Text: Sylvia Galosi
Zerstörend oder heilend – welche Mächte wohnen dem Schreiben inne? Wodurch erfährt das schreibende Selbst Macht und in welchen Formen drückt sich diese aus? Nicht nur Poet_innen, sondern auch wir, sollten nach Antworten suchen.
The thing about writing is, I can’t tell if it’s healing or destroying. Rupi Kaur
Das schöne Stichwort Poesietherapie beschreibt, wie Schreiben heilend wirken und die körperliche und seelische Gesundheit verbessern kann. Personen, die schreibend ihre tiefsten Gedanken und Gefühle erkunden, sind erwiesenermaßen positiver gestimmt und werden seltener krank (physisch und psychisch!). Wer schreibt, wird besser darin, eigene Emotionen und die Gefühle anderer zu erkennen und damit umzugehen und dadurch auch empathischer. Durch das Schreiben können belastende Ereignisse verarbeitet und Herz und Kopf – also Emotion und Verstand – miteinander verknüpft werden. Das lässt den Stress, der durch Verdrängung entsteht, abfallen. Wer eigene Gedanken, Gefühle, Visionen oder Erwartungen in Worte fassen kann, erhält ein gesteigertes Selbstwertgefühl und hat eher das Gefühl, etwas bewirken zu können.
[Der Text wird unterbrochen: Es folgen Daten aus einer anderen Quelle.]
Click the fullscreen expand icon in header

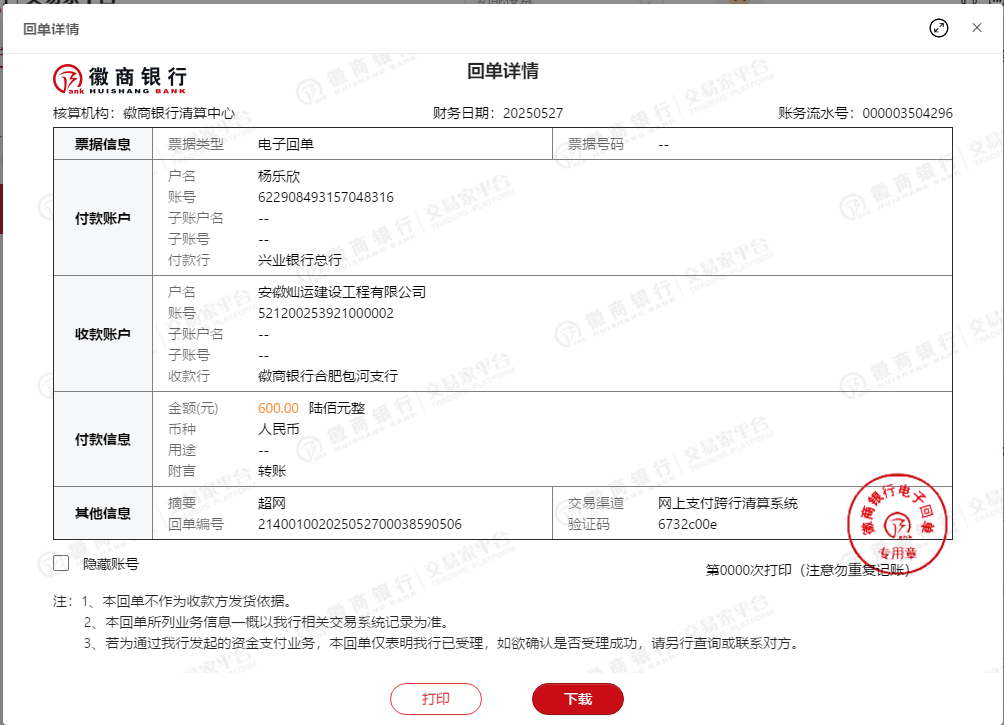point(938,28)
Je umfangreicher das interne Wörterbuch, desto größer die gedankliche Flexibilität. Und mit dem Wortschatz wächst der Schatz, aus dem man sich bedienen kann, um Strategien zu entwickeln, sein Leben zu meistern: «Today is where your book begins, the rest is still unwritten», wie im Hit Unwritten der britischen Singer/Songwriterin Natasha Bedingfield heißt. Schreiben bedeutet auch Erzählen, das Entwerfen von Geschichten. «Wir sind alle Geschichtenerzähler. Wenn man schreibt, schreibt man immer über sich selbst», erkennt die Schriftstellerin Doris Dörrie. So können wir schreibend unsere Biografie zusammenbasteln, wenn sie mal zerfranst ist und unser Lebensskript selbst editieren.
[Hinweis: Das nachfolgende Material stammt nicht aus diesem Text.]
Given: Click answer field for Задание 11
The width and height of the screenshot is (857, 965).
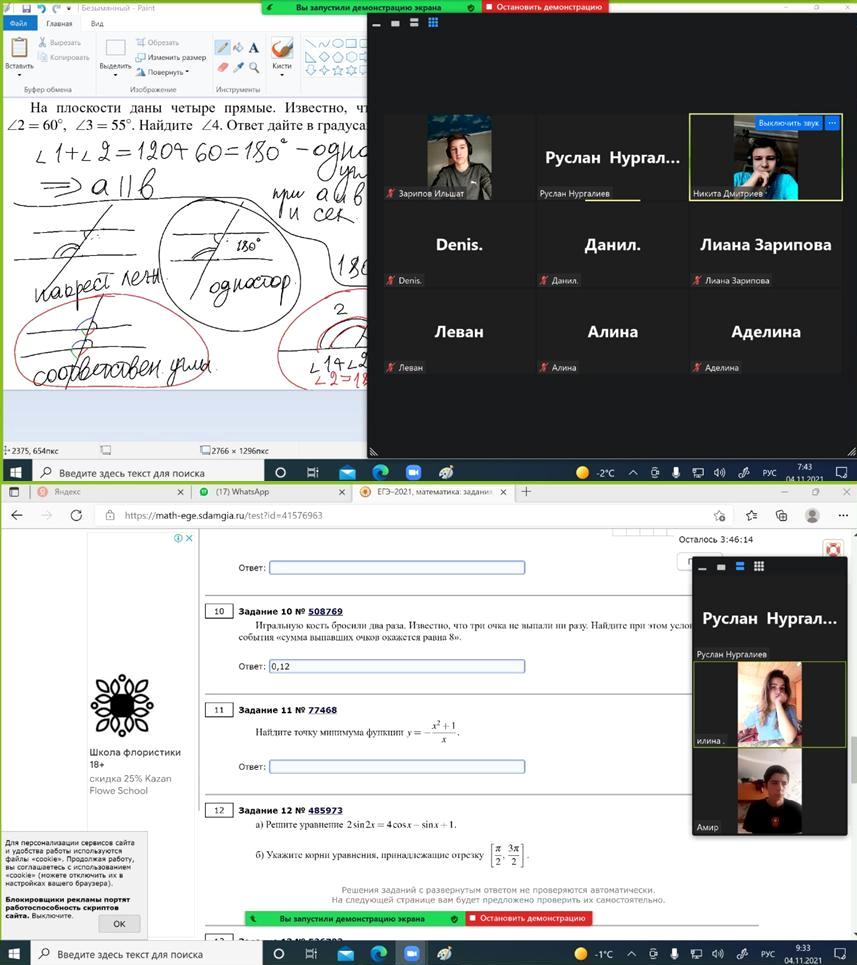Looking at the screenshot, I should (397, 767).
Sprache ist Macht. Innere Resilienz, die durch das Schreiben entfaltet wurde, kann sich zudem in äußere Macht transformieren. Denn Sprache ist Macht; sie entscheidet allzu oft über kulturelle und gesellschaftliche Teilhabe. Wenn ich es schaffe, mein emotionales Erleben nach außen zu tragen, verbessert das meine Kommunikationsfähigkeit, hilft mir, aus Isolation auszubrechen, soziale Probleme zu lösen und mich zu integrieren. Denn vom Schreiben profitieren vor allem Menschen, die ansonsten wenig soziale Unterstützung erfahren, denen selten Möglichkeiten geboten werden, ihren Gedanken und Gefühlen Ausdruck zu verleihen, oder die sie sonst unterdrücken (müssen, um zu überleben). Insbesondere wenn Texte der Außenwelt mitgeteilt und gemeinsam diskutiert werden. Somit ist auch das Teilen von (geschriebener) Sprache Macht. Oder um es mit den Worten der indisch-kanadischen Schriftstellerin Rupi Kaur zu sagen: «Poetry gave me a voice. By giving yourself permission to share a story, you are giving other people permission. Sharing experience creates solidarity.»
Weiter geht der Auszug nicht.